When the pans have cooled I put the mixture in a bag and add some raisins... maybe 1-2 cups? Again, I go by feel. ALSO, I add shredded coconut, about 1 c. If coconut isn't your thing, you can leave it out.

And that's how I make granola!


  1. Thanks, Megan. I will tweak this for my needs and supplies.

    1) I use primarily whey for souring. We eat the kefir and yogurt too quickly for there to be much left for anything else.

    2) Brown rice flour rather than wheat.}

    3) re flax, ... I wonder, perhaps you have an opinion and or knowledge on this, perhaps not. I heard somewhere that flax seed cannot be digested and can cause toxicity. But meal is better. So that's one idea to make it easier on the digestion.

    But also, would adding flax meal at the souring stage negatively effect the flax in any way?

    I don't know that much about how/why flax works and is difficult, but I think it has some moderately beneficial helpful EFA, and I also know it's added to many GF products because of it's binding qualities. I suppose re the EFA, perhaps it would be better added at the end, after the heating was done?

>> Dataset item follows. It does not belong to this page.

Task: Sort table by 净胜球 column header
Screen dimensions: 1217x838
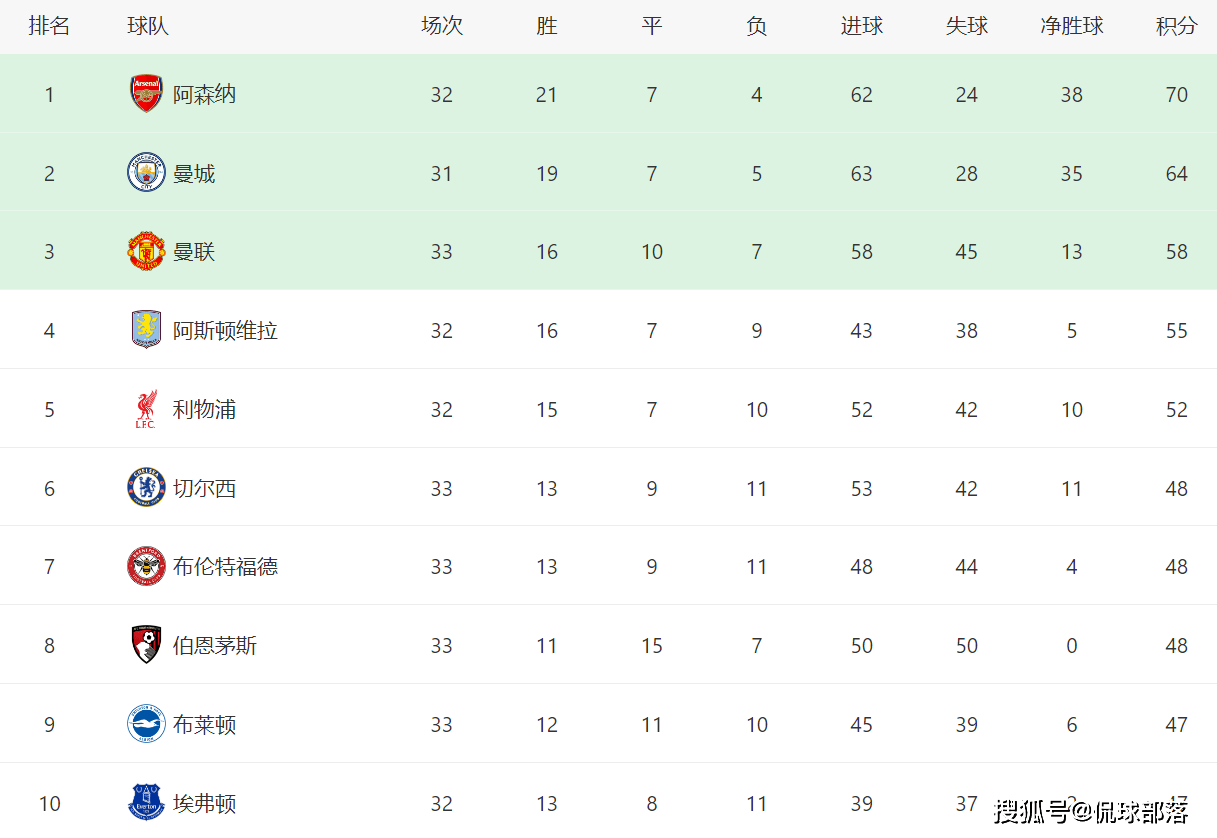Action: tap(1071, 26)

    Hmmm, not that I'm so into all the health things anyway, but I do like to try to figure them out for those moments I do have enough of me left over to "live right."

    1. Tweak away! I do so much tweaking on any given day, that I don't know if I ever fully follow a recipe... hehe... You need to work with what you have.

      1) I forgot about whey too... geesh. Of course! I haven't had whey on hand in a while, I usually only have it around when I'm fermenting kraut and pickles in the fall.

      2)Yes, you can use an alternate flour... the wheat flour is mainly to help with the break-down of the oats. I read somewhere once about it helping with that....

      3) All I know about soaking flax is that it gets very slimy... not sure about the meal though. I have a feeling it would get very thick... hence the binding. I very well could add it in, ground up, when I mix in the raisins and coconut, good thinking!

  2. Megan, do you think you could use sourdough instead of the other cultures? I have a baked oatmeal that I soak in 1/4 c. sourdough and 3 c. water the night before. But I've never applied it to granola, and have wondered how you could soak the oatmeal and still get a dry, crunchy granola. Thanks for sharing!

    1. Julie, I'm sure you could use sourdough, I had forgotten to add that as a possible souring agent. In fact, I'm sure I've used sourdough before! Thanks for mentioning that!